Recently there has been an increased emphasis on the investigation of toxicant-nutrient interactions. This is true for university researchers as well as for government agencies such as the U.S. Environmental Protection Agency, CDC and NIH. It is reasonable to speculate that in the near future, committees will likely be asked to construct dietary recommendations that are applicable to specific at-risk populations. For example, if high intakes of dietary antioxidants reduce an individual's risk for heavy metal or pesticide poisoning, it might be prudent to suggest an increased vitamin E or vitamin C requirement for exposed populations. This type of logic has already been advanced for vitamin C in that the recommended intake for this nutrient is increased for individuals who smoke.
Even children of parents who believe they are providing a healthy diet may not attain optimal nutrition. The authors found that children of higher socioeconomic status did not necessarily have better diets than low-income children.
In a similar vein, if subtle differences in the dietary intake of a nutrient markedly modulates the risk for some disease (or the susceptibility to various toxicants), it suggests that there should be an increased emphasis on the study of the nutritional status of high-risk populations. If such studies in turn demonstrate that certain populations have a higher than normal risk for suboptimal diets, new intervention plans aimed at correcting these deficits will be needed.
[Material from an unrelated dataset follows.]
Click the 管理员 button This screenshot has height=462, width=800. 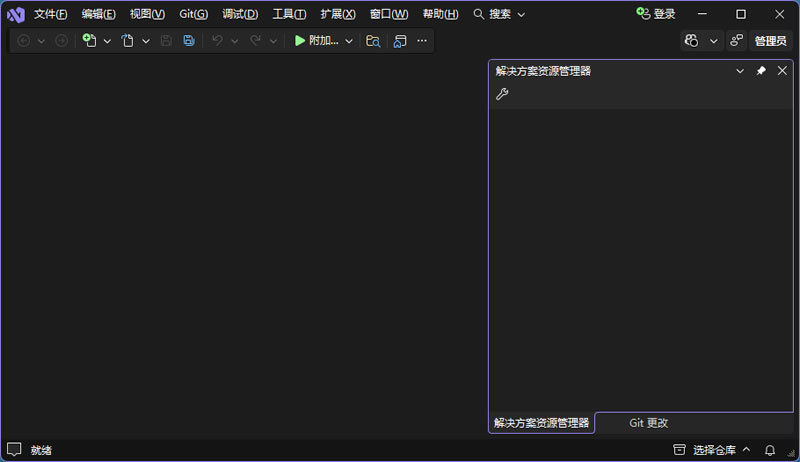pos(771,41)
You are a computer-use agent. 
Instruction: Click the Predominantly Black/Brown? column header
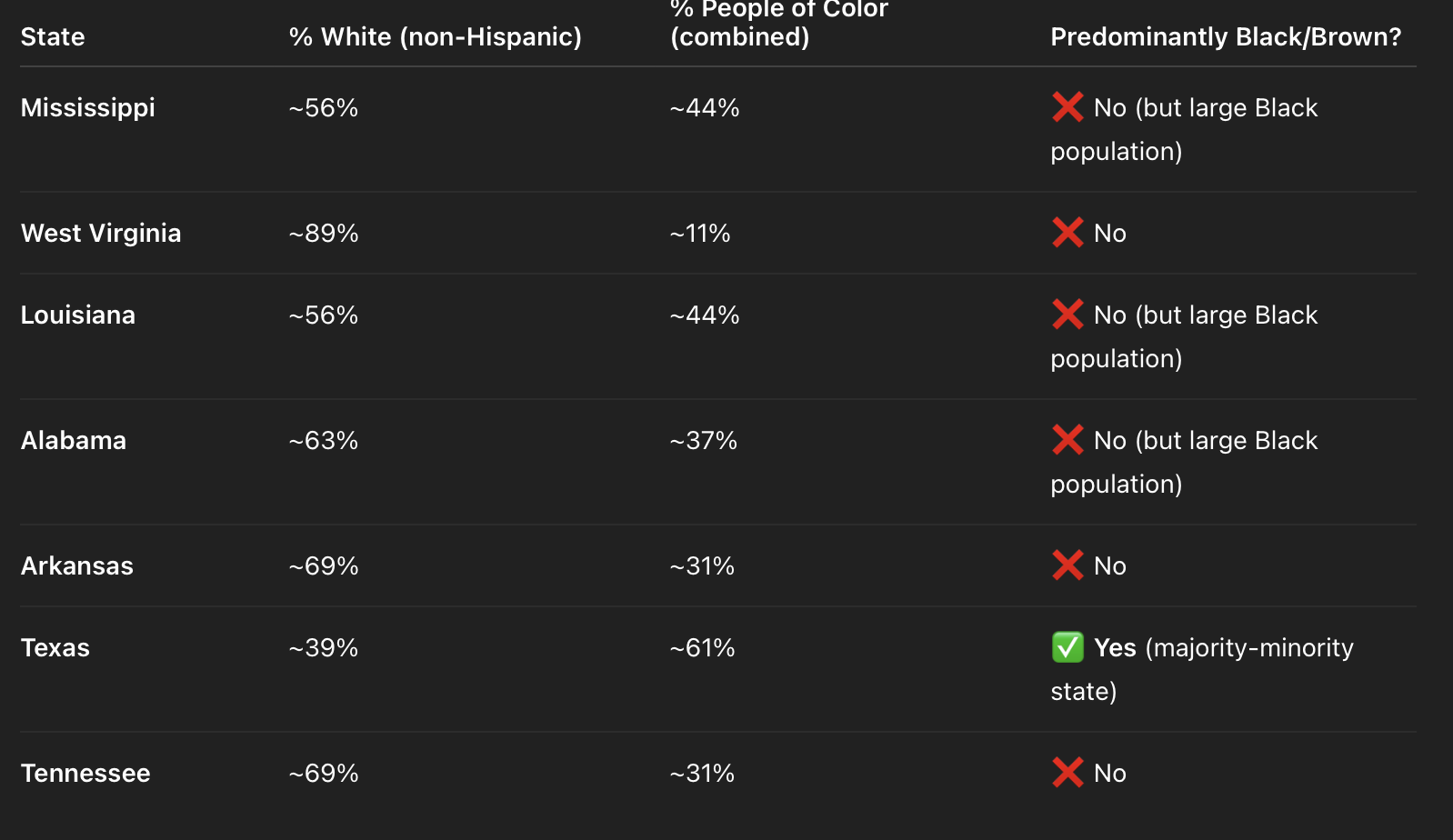1226,36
For example, if it is demonstrated that children in migrant farmworker families are at greater risk of deficiencies of antioxidants such as vitamin E, special efforts could be made to increase vitamin E intake of those children. However, without adequate funds to conduct controlled studies, we will not have the answers necessary to make such recommendations. Such efforts could include more focused intervention programs that incorporate supplementation with vitamin E and comprehensive nutrition education programs to ensure optimal intake of the nutrients at risk.
Complicating matters is the growing awareness of the critical role that genetics can play in modulating an individual's response to toxicants, as well as to nutritional deficiencies. It will be difficult in the future to make broad recommendations for entire population groups. In place of general recommendations, there will be an increasing demand by the public for individualized dietary recommendations. The consideration of the work and living environment of the individual is bound to play an increasing role in the determination of an individual's “recommendations.”
The University has an obligation to its constituency to make them aware of ongoing research in this area. An efficient and effective way of reaching the greatest number of people is through the delivery of information through educators who are trained in and understand, the scientific method. A few years ago nutrition professionals often stated that “you can get all the nutrients you need from food,” but now scientists must accept newly acquired knowledge that in some cases, diets can be optimized through food fortification and/or supplementation. Finally, we must begin dealing with the reality that people's requirements can differ significantly for certain nutrients, and we will have to develop new education and intervention programs that address this reality.
While nutrition professionals have often said “you can get all the nutrients you need from food,” new research is showing that this may not always be true. In the future, individualized dietary recommendations may be necessary, as well as greater reliance on food fortification, above, and dietary supplements for certain populations.